Current state of IPv6 on AWS

I had to re-do an application setup on AWS EC2, so while doing that I though I could save some money by using IPv6 instead of v4 since allocated v4 addresses do now cost money. It turned out, the overall IPv6 experience on AWS is not so great.

First, I created a new VPC and subnets with IPv6-only address allocation. IPv6 only means you can only use that, no IPv4, which is not feasible since most of the internet and AWS itself is still IPv4-only. You can enable DNS64 + NAT64, a clever way of rewriting IPv4 addresses at DNS lookup time, so all addresses traverse a IPv6-to-IPV4 gateway that can rewrite v6 to v4. Each lookup that resolves to an IPv4-only record set would get rewritten to an address in prefix 64:ff9b::/96, ie.:

$ host ipv4.google.com
ipv4.google.com is an alias for ipv4.l.google.com.
ipv4.l.google.com has address 64:ff9b::8efb:1ace

(Note: 64:ff9b::8efb:1ace can be written as 64:ff9b::142.251.36.206 - and 142.251.36.206 is just the original IP address at the time and location of writing).

Second, after getting this to work, I added Docker where one has to enable IPv6 with experimental flags:

{
  "experimental": true,
  "ip6tables": true
}

Though flagged as experimental, it does work, but … does not work when a DNS record has both - IPv4 and IPv6 - types of records. DNS64, only rewrites IPv4 addresses to prefixed IPv6 when there are no v6 records at all - when both are available, the record gets handed out unchanged. Within Docker containers, the preferred network stack is v4, so applications within containers have the choice and try to speak IPv4, which does not work when the host does not have IPv4 configured. There seems to be a way to configure the preferred stack on kernel level, but I couldn’t get that to work.

Third, to compensate I added private IPv4 support for the subnets, and a NAT gateway to these networks, in addition to the egress-only IPv6 gateway. Now I have to pay again for the NAT-Gateway’s IP (v4) address, but at least that is only a single one - not one for each VM as previously.

Now we can drop the whole DNS64 thing again, since we have plain IPv4 in the stack - nice, since most of the AWS API endpoints are IPv4 only and I fear this clever rewriting might cause issues in the long run. Or, to put it differently, I prefer less clever solutions.

Forth, these EC2 machines are part of an autoscaling setup and I have added scheduled actions that change the desired instances amount (around office hours and weekdays). But I need graceful shutdown for the services on the machines, since they’re CI machines and I don’t want to get false build failures just because a scheduler has decided to shut down a host.

Turns out, it is actually not easy at all to implement this in AWS, but my current solution is to have an SNS topic (publish / subscribe) with AWS Lambda and some code that manages the service shutdown with a grace period.

So I then deployed Lambda and got an error EAFNOSUPPORT - address family not supported.
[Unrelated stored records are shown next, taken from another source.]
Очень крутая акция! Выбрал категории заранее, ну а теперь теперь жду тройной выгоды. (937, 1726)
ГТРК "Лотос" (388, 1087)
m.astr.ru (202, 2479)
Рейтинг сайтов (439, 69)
A brief research revealed that AWS Lambda does not have IPv6 stack enabled by default - though since October 2023 you can deploy your functions within a VPC with IPv6 for outbound connections. Given that I usually deploy lambdas without a VPC I disliked it, but tried it anyways. It was not working together with Serverless framework, because the feature is too new to be supported there (basically there’s a boolean flag that one needs to pass but cannot).

Anyways, since I had lambda within VPC now, I could just fall back to using private IPv4 private addresses and reach the VMs via that route.

It feels like its all quickly baked in, with just the most crucial parts adapted and the rest of AWS left as it was. It also seems noone is really using this, since there are so many fragile parts. And that is after how many years of IPv6 availability?